** Opening Text for analysis block **
Murder is Easy (1939) by Agatha Christie

This is one of Christie's standalone mysteries, published in 1939. It isn't one of her best, but most books by Christie are worth reading, and this one was fun and entertaining. Luke Fitzwilliam, a retired policeman, returns to England after several years in the East. He is on a train when he meets Miss Fullerton, an elderly woman on her way to Scotland Yard to report some murders in her village. Later, when he finds that Miss Fullerton was killed in a hit-and-run accident in London, and that the man that she thought was going to be the next murder victim had also died recently, he goes to her village to investigate. 


Killers of a Certain Age (2022) by Deanna Raybourn

This story is about four older women who have worked for years as assassins. The organization that hired and trained them is the Museum, and now the Museum has turned against them and ordered their deaths. At first I was reluctant to read this book because I have had problems with books centered around hitmen, but I had heard so much about this one, I had to try it. I loved this book, and I regret that I did not have time to review it. 


Dolphin Junction: Stories (2021) by Mick Herron

This collection was published in 2021 and features 11 short stories previously published between 2006 and 2019. There are four stories about the Oxford wife-and-husband detective team of Zoë Boehm and Joe Silvermann, characters from Herron's Oxford Investigations series, plus a story about Jackson Lamb, top agent in the Slow Horses series, which goes back to a time in the past when he had an assignment in Berlin. There are also six short stories with no connection to any of his novels. I reviewed some of the stories in this book here and here.
** Closing Text for analysis block **
_Directions_
1) In two sentences, what do the book reviews above cover?
2) How would you translate this sentence from the book reviews into Spanish: "The organization that hired and trained them is the Museum, and now the Museum has turned against them and ordered their deaths."?
** Opening Extracted data block **
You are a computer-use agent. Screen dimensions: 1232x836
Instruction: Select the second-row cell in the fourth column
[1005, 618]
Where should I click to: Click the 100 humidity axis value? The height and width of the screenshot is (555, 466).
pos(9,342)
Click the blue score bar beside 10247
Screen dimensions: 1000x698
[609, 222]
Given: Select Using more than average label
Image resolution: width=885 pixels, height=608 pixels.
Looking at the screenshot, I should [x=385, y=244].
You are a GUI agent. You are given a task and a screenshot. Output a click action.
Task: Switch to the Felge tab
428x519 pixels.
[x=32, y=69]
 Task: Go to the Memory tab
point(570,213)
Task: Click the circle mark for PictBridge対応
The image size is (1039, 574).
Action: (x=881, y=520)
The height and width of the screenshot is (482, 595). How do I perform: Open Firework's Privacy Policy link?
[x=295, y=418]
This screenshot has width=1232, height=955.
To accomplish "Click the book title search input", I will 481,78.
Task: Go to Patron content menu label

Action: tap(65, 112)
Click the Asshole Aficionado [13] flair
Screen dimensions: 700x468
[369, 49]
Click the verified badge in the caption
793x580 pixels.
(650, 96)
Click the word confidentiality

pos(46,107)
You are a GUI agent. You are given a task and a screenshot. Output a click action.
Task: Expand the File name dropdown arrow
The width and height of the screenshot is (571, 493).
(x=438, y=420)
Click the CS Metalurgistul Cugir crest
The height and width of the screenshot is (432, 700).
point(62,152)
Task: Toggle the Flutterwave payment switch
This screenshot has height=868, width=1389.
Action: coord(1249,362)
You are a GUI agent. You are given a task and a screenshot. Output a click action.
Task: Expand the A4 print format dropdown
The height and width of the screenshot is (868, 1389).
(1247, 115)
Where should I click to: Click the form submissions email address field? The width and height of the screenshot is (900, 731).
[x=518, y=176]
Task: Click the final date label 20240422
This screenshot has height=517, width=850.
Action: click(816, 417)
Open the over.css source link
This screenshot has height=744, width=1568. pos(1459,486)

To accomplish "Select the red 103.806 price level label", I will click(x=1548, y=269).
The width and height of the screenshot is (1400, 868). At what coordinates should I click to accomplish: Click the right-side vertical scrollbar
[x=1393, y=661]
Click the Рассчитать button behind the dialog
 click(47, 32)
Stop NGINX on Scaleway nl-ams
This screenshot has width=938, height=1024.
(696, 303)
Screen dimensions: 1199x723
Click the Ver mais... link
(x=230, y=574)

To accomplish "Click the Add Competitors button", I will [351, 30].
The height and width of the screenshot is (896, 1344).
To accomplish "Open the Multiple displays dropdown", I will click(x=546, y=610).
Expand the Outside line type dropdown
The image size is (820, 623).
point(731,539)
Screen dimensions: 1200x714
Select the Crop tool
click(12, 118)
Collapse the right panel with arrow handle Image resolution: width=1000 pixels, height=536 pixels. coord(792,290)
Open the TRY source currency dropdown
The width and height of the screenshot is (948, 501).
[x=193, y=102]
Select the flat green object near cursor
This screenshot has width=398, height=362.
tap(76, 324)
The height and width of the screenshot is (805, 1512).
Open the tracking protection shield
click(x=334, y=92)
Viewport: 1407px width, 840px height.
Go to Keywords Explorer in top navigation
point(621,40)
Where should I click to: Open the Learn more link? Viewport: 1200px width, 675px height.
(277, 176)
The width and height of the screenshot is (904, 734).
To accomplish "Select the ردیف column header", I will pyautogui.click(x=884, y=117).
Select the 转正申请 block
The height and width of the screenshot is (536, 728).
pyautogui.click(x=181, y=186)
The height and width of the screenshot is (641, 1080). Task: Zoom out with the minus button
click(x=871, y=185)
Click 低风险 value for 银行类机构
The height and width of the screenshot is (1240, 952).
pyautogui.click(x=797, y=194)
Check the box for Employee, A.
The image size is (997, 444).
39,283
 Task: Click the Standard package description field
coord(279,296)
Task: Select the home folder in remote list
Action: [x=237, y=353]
** Closing Extracted data block **
_Answers by item_
1) The reviews cover Agatha Christie's 1939 standalone mystery Murder is Easy, where retired policeman Luke Fitzwilliam goes to a village to investigate after Miss Fullerton, whom he met on a train as she was heading to Scotland Yard to report murders there, is killed. They also cover Deanna Raybourn's Killers of a Certain Age, about four older assassins whose employer, the Museum, has ordered their deaths, and Mick Herron's 2021 collection Dolphin Junction, which gathers 11 previously published short stories, among them four about Zoë Boehm and Joe Silvermann and one about Jackson Lamb.

2) La organización que las contrató y entrenó es el Museo, y ahora el Museo se ha vuelto contra ellas y ha ordenado sus muertes.